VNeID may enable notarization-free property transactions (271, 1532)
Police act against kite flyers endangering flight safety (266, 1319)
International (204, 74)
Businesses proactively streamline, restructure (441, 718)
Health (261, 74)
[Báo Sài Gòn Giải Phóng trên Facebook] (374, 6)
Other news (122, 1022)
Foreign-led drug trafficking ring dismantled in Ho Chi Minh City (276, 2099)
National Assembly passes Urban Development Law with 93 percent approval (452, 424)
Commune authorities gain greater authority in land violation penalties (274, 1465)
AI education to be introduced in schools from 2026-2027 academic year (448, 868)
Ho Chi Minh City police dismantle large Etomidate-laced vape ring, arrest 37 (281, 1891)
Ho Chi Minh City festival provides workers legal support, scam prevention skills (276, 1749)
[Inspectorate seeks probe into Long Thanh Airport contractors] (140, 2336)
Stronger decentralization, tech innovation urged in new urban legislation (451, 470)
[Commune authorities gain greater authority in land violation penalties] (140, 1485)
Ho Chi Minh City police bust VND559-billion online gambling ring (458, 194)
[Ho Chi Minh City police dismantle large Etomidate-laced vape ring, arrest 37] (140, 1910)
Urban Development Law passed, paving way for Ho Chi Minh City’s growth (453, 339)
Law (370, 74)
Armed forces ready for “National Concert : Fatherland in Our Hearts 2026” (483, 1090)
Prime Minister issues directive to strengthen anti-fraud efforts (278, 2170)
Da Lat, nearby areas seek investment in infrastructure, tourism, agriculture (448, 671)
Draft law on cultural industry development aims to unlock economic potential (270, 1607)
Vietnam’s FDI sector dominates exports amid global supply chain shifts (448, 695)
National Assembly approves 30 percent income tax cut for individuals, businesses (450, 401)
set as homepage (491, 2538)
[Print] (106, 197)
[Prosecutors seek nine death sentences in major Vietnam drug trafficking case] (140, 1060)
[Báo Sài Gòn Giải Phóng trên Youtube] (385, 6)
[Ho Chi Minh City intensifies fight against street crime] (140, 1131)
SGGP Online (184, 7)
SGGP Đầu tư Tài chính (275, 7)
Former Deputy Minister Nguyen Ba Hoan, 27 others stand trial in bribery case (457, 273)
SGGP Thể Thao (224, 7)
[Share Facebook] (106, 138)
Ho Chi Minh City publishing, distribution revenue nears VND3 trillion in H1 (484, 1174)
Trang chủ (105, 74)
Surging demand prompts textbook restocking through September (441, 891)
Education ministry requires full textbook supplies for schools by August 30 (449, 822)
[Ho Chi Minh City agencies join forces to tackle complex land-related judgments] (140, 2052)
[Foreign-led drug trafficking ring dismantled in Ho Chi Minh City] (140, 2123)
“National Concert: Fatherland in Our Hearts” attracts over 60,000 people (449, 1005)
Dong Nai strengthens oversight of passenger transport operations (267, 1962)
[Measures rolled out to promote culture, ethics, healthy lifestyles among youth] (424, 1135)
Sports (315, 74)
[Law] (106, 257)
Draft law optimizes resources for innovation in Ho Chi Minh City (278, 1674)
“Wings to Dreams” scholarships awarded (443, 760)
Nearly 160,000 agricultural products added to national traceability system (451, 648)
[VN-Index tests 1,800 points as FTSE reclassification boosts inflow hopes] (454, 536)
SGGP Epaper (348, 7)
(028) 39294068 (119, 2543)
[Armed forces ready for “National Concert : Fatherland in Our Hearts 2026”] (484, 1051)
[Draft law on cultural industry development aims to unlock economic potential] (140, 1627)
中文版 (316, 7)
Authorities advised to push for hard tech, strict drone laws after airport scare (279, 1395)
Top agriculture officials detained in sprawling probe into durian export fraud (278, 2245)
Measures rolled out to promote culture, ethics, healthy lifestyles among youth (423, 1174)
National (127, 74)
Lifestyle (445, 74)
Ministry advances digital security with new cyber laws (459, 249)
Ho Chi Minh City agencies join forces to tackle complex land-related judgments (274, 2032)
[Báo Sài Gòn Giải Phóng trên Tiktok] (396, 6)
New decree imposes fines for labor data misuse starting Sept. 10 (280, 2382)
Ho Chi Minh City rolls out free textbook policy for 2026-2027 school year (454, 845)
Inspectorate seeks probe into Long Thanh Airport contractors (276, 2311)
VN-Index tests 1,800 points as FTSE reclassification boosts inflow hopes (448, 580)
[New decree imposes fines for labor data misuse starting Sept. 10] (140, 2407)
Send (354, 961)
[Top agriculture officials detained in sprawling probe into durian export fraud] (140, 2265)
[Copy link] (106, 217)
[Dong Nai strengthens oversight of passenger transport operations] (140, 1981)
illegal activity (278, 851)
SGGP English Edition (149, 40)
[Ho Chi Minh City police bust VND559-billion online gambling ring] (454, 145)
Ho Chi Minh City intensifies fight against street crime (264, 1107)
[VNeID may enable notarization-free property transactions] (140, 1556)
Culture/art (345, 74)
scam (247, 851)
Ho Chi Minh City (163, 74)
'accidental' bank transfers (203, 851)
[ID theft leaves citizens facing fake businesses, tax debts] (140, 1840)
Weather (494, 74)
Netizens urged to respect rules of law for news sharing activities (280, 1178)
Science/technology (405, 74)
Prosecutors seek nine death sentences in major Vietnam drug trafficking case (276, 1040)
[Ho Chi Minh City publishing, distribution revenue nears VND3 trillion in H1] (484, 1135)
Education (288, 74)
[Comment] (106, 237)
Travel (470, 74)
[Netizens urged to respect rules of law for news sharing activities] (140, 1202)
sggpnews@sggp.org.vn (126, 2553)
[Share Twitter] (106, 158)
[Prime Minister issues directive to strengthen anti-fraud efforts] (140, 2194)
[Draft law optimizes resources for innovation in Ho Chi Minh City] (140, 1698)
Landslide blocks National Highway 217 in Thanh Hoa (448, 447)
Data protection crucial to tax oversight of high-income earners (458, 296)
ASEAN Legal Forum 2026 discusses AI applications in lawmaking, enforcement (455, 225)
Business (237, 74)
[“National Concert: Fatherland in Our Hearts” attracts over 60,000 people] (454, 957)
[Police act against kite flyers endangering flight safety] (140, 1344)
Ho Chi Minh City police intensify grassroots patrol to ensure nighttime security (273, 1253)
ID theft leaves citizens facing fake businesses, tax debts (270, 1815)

* * *

● **DIRECTIONS FOR THIS TASK**: Which lines in the records above contain the string "resources"? Copy each one.

● **RESULT OF THIS EXERCISE**:
Draft law optimizes resources for innovation in Ho Chi Minh City (278, 1674)
[Draft law optimizes resources for innovation in Ho Chi Minh City] (140, 1698)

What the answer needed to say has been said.